## Problem to solve
Your job is to set down the stretch of entries that opens with the line containing "DOTA 2 Hoodies (126, 1642)" and closes with the line containing "Order Cancellation (58, 2434)". Keep both end lines, copy each exactly, and add nothing.

Source records
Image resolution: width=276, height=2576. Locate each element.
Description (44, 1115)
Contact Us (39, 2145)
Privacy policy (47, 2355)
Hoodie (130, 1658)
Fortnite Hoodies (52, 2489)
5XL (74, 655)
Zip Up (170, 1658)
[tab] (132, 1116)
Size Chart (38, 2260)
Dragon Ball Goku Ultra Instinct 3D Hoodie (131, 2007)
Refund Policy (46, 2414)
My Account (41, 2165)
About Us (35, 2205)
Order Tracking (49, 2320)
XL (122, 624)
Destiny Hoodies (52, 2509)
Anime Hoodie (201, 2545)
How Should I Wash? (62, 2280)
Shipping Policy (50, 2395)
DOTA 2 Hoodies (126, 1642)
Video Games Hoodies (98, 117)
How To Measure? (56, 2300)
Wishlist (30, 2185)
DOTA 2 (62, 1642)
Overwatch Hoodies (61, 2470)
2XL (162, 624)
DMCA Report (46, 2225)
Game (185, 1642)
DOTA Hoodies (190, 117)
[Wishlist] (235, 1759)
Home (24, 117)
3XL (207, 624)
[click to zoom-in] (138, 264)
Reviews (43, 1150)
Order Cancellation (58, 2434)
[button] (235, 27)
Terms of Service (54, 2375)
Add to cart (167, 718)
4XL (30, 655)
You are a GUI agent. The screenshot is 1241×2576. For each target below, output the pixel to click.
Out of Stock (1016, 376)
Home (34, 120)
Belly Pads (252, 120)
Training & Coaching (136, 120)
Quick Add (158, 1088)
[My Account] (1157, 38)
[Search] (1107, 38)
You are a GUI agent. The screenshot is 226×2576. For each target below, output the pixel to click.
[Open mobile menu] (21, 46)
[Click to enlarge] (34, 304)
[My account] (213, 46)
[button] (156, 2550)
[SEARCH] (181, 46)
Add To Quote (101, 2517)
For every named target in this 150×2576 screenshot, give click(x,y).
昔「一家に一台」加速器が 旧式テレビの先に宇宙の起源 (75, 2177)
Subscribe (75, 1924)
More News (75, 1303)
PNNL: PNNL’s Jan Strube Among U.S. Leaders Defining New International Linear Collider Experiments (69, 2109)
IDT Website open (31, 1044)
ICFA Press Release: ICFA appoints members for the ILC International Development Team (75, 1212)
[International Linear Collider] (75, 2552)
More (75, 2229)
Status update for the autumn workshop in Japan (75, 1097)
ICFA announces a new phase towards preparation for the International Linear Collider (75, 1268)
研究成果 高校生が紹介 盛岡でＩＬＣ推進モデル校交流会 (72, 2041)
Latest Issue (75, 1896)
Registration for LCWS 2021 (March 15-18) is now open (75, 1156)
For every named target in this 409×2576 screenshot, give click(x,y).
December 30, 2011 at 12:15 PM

## Reply
DOTA 2 Hoodies (126, 1642)
Video Games Hoodies (98, 117)
How To Measure? (56, 2300)
Wishlist (30, 2185)
DOTA 2 (62, 1642)
Overwatch Hoodies (61, 2470)
2XL (162, 624)
DMCA Report (46, 2225)
Game (185, 1642)
DOTA Hoodies (190, 117)
[Wishlist] (235, 1759)
Home (24, 117)
3XL (207, 624)
[click to zoom-in] (138, 264)
Reviews (43, 1150)
Order Cancellation (58, 2434)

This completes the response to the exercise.